El estudio de calidad de las aguas revela que el lago ha recuperado su estado previo al episodio de 2024. Los niveles de nitrógeno y fósforo se estabilizan tras los vertidos puntuales por el colapso de depuradoras durante la emergencia.
Redacción | Martes, 10 de marzo de 2026
Un año después de iniciar el seguimiento intensivo, la Confederación Hidrográfica del Júcar (CHJ) ha finalizado los trabajos de campo para evaluar el impacto de la DANA de octubre de 2024 en nuestras aguas.

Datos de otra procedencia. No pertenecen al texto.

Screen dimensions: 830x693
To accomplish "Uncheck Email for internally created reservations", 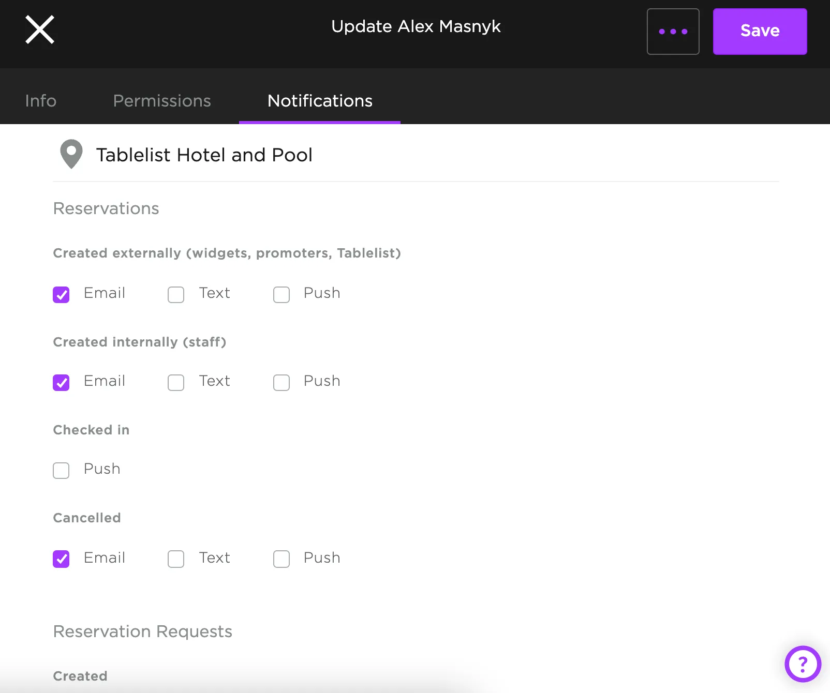I will [61, 383].
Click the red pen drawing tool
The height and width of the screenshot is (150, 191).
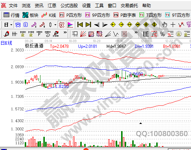(6, 34)
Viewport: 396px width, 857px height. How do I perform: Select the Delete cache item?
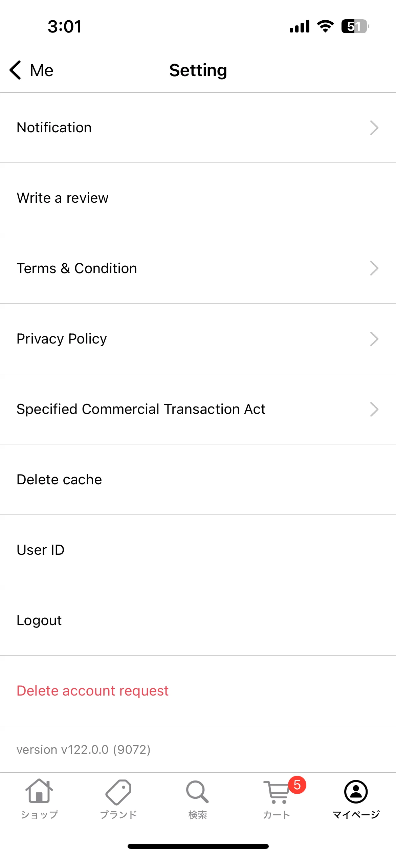click(x=198, y=480)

Los resultados preliminares son tranquilizadores: a pesar de la magnitud del desastre, la naturaleza ha demostrado una asombrosa capacidad de recuperación y no se han detectado concentraciones alarmantes en los más de 250 parámetros analizados.
Los muestreos, que comenzaron en febrero de 2025, se han realizado en 16 acequias, cuatro puntos del lago, cauces fluviales como el barranco del Poyo y el río Magro, además de 13 puntos de control de aguas subterráneas.

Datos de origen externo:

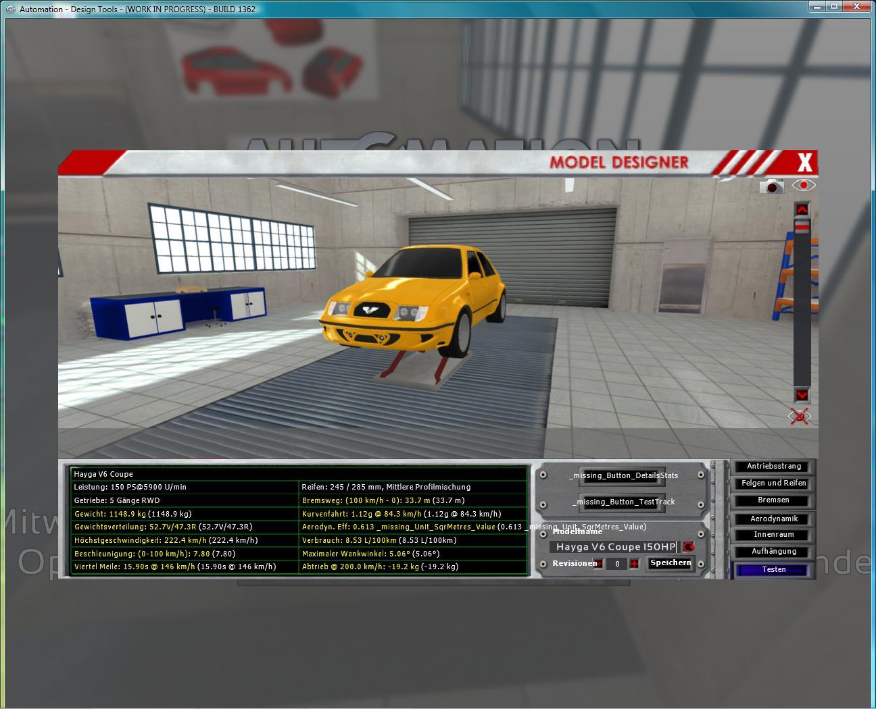Switch to Felgen und Reifen
Image resolution: width=876 pixels, height=709 pixels.
[x=774, y=483]
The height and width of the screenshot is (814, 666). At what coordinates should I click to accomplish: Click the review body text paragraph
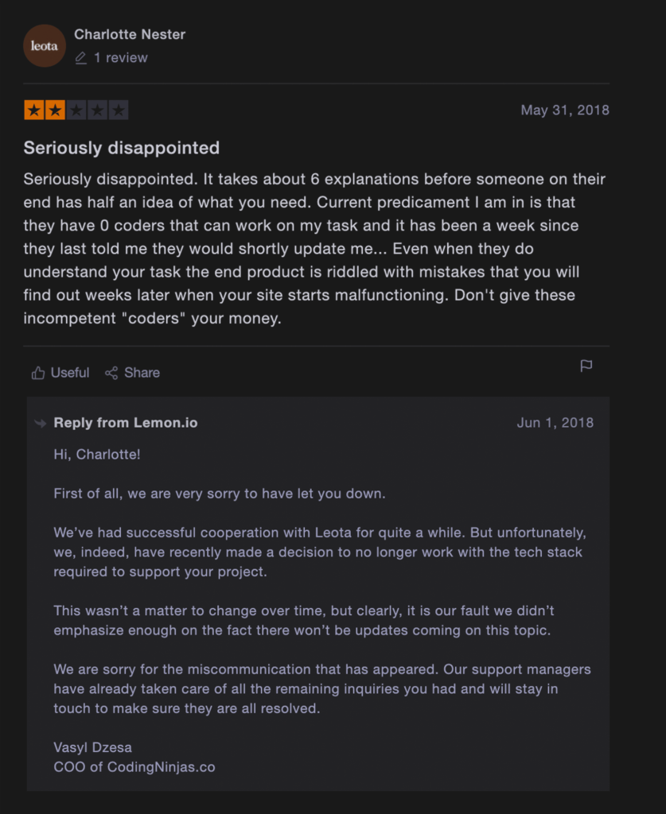315,249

Recuperación progresiva del lago
Según ha explicado la jefa de Calidad de las Aguas de la CHJ, Concha Durán, la situación actual de las masas de agua superficial es «estable» y muy similar a la que existía antes de la tragedia.
- Impactos iniciales: Durante los primeros días tras la inundación, sí hubo alteraciones graves por el arrastre de sólidos y vertidos de nitrógeno y fósforo, debido a que varias depuradoras dejaron de funcionar temporalmente.
- Resiliencia: «El lago ha vuelto a recuperar el estado previo a la DANA, que ya era muy vulnerable de por sí», añade Durán, subrayando que l’Albufera ha estabilizado sus niveles progresivamente.
Aguas subterráneas y sedimentos
En cuanto a los acuíferos, los datos apuntan a que apenas se han producido afecciones. No obstante, la Confederación advierte de que el seguimiento en las aguas subterráneas debe prolongarse, ya que su evolución es mucho más lenta que en la superficie.
Por otro lado, el análisis de los sedimentos acumulados en las desembocaduras y el lecho del lago todavía está en fase de evaluación, aunque los primeros indicios no muestran una contaminación química extraordinaria derivada de los arrastres industriales o urbanos.
Próximos pasos: Seguimiento biológico
Aunque la fase de campo del estudio específico ha terminado, la CHJ mantendrá la vigilancia ordinaria durante todo 2026. Se prestará especial atención a los indicadores biológicos, como el fitoplancton y la clorofila, que son los que realmente «cuentan la historia» de la salud del ecosistema a largo plazo.
Esta noticia supone un alivio para los pescadores, agricultores y colectivos ecologistas de la zona, confirmando que, a pesar de la herida sufrida, el corazón húmedo de Valencia sigue latiendo.